Problem to work on: Reproduce verbatim the lines running from the one containing "The width and height of the screenshot is (784, 426)." through the one containing "Screen dimensions: 1120x634 (x=181, y=304)", both included. Omit the pictures from your output.

Exercise data:
——————————
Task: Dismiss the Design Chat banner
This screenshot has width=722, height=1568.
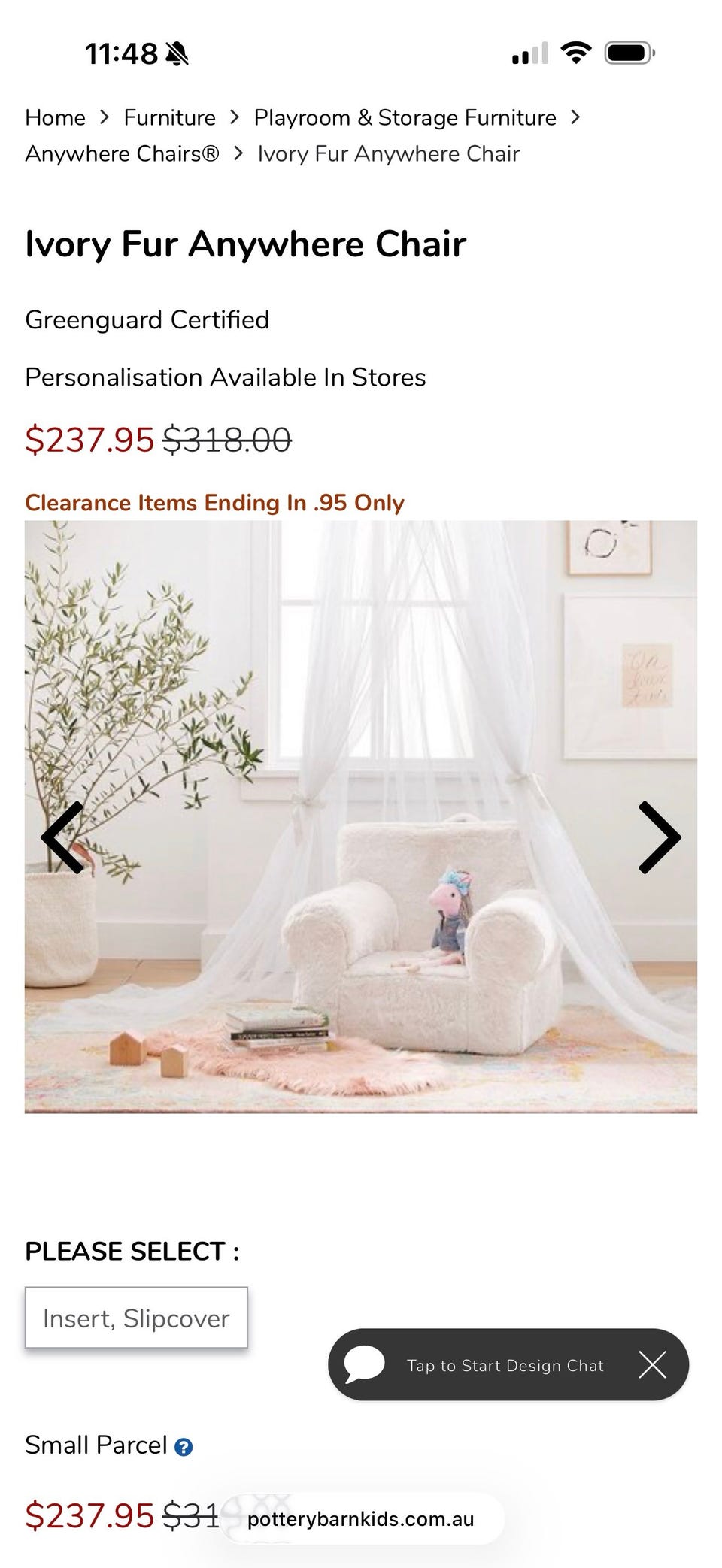Action: 652,1364
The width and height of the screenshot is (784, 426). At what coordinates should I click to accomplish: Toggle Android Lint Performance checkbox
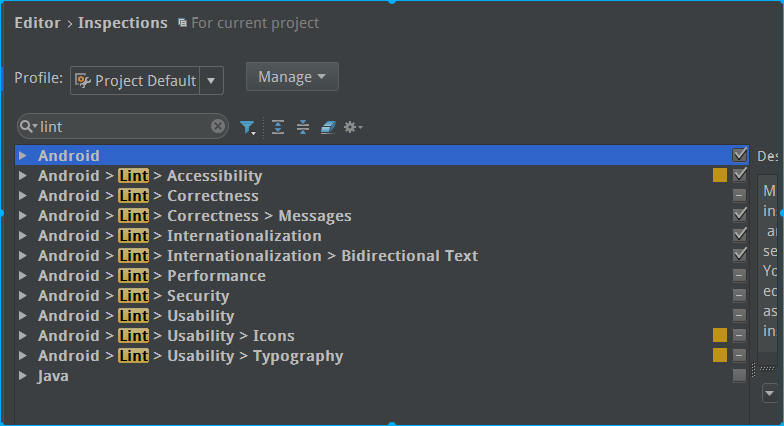740,275
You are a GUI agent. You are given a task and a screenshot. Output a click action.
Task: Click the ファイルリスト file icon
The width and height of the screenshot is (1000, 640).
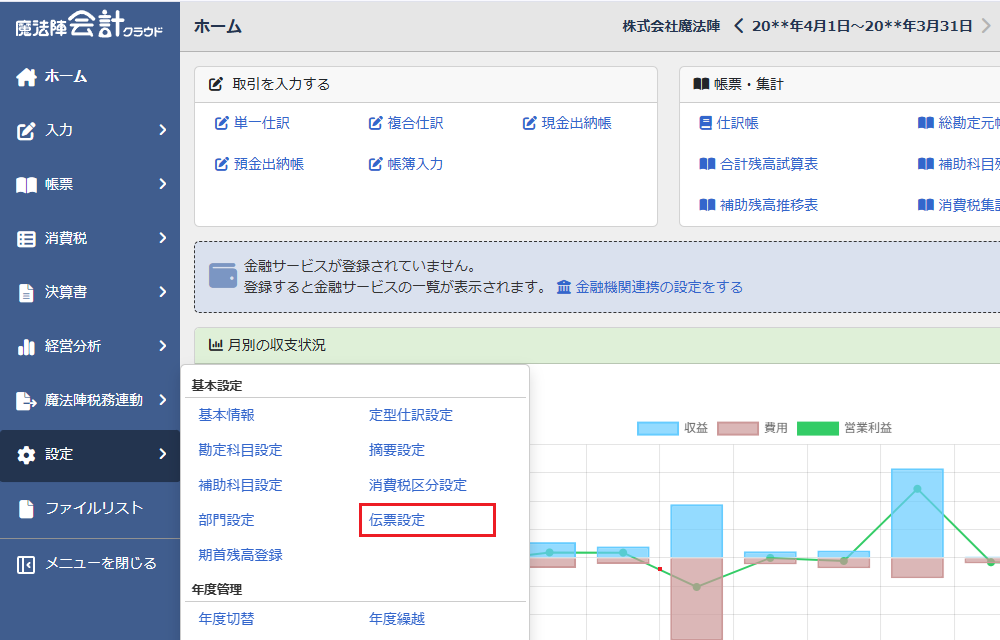[26, 508]
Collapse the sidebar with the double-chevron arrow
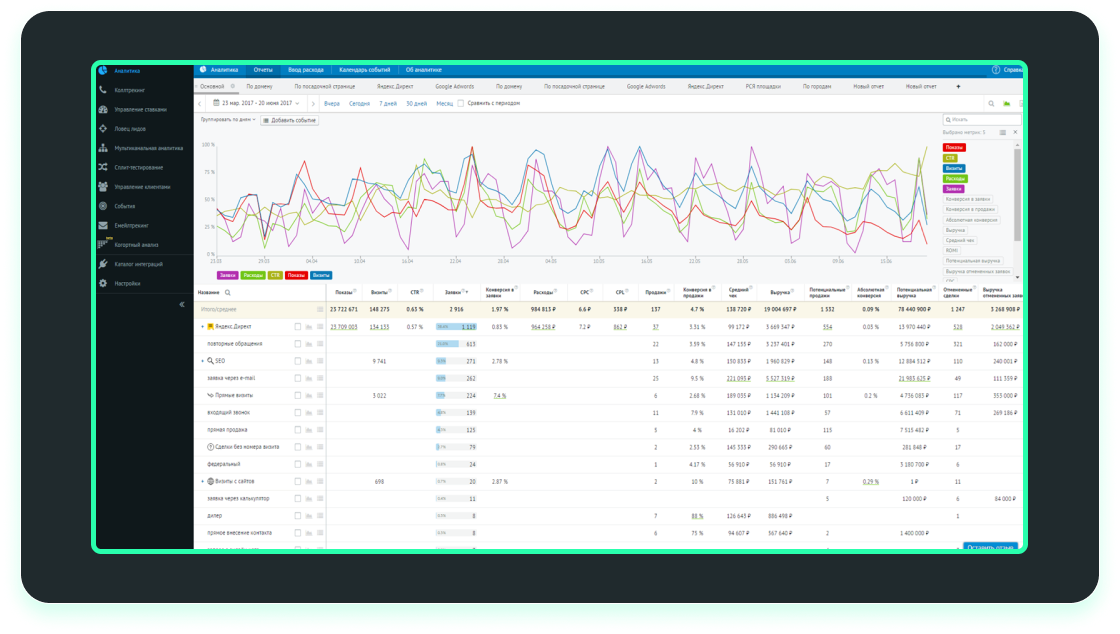Screen dimensions: 1120x634 (x=181, y=304)
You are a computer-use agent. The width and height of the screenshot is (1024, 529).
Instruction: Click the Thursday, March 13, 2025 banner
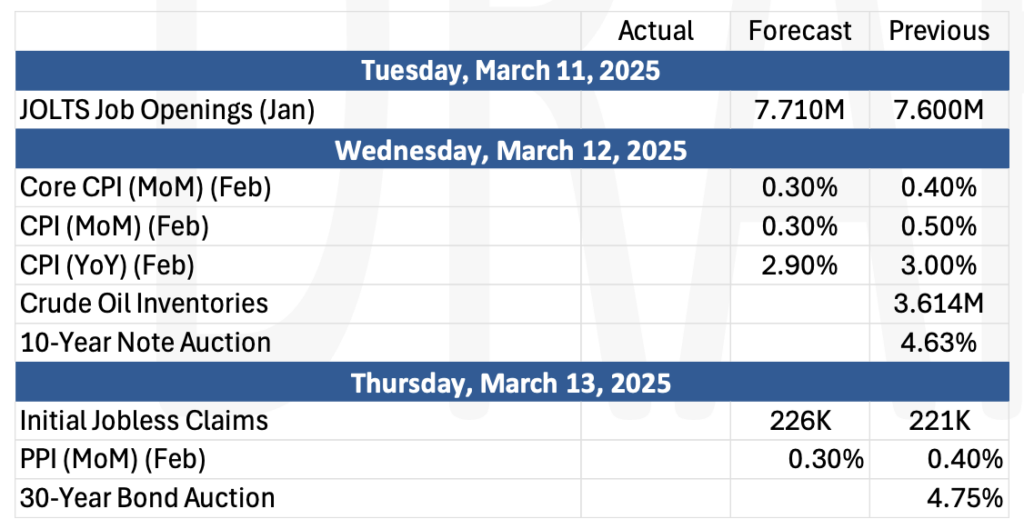(x=512, y=382)
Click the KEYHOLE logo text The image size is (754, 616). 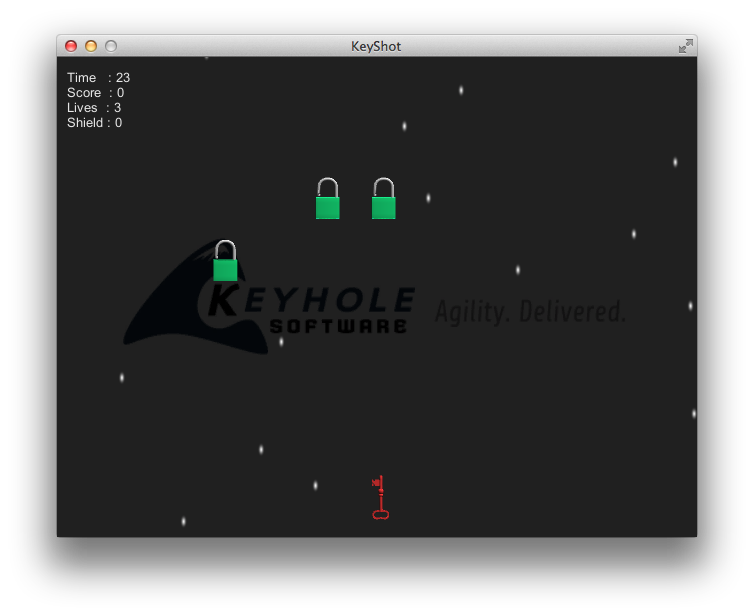tap(310, 300)
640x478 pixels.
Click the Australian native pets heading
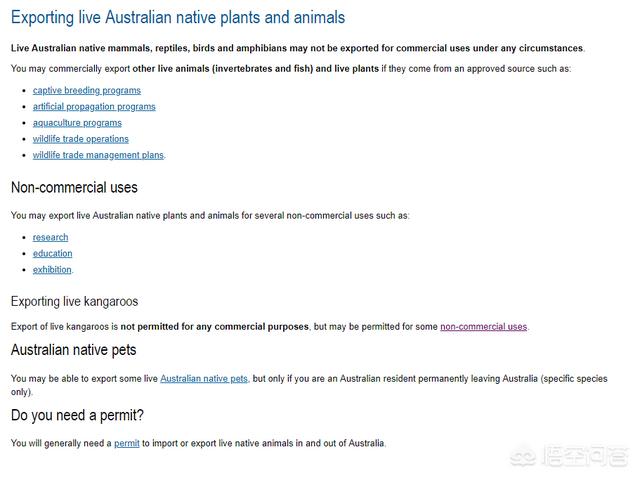click(73, 350)
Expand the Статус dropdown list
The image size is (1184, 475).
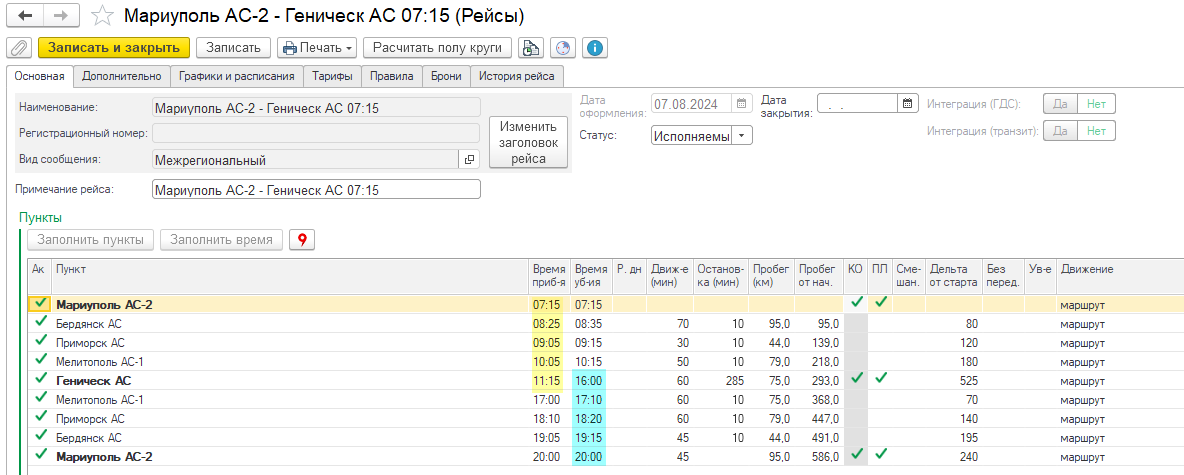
——————————
Result of this task:
The width and height of the screenshot is (784, 426). At what coordinates should I click to accomplish: Toggle Android Lint Performance checkbox
740,275
You are a GUI agent. You are given a task and a screenshot. Output a click action.
Task: Click the ファイルリスト file icon
The width and height of the screenshot is (1000, 640).
[26, 508]
Collapse the sidebar with the double-chevron arrow
Screen dimensions: 1120x634 (x=181, y=304)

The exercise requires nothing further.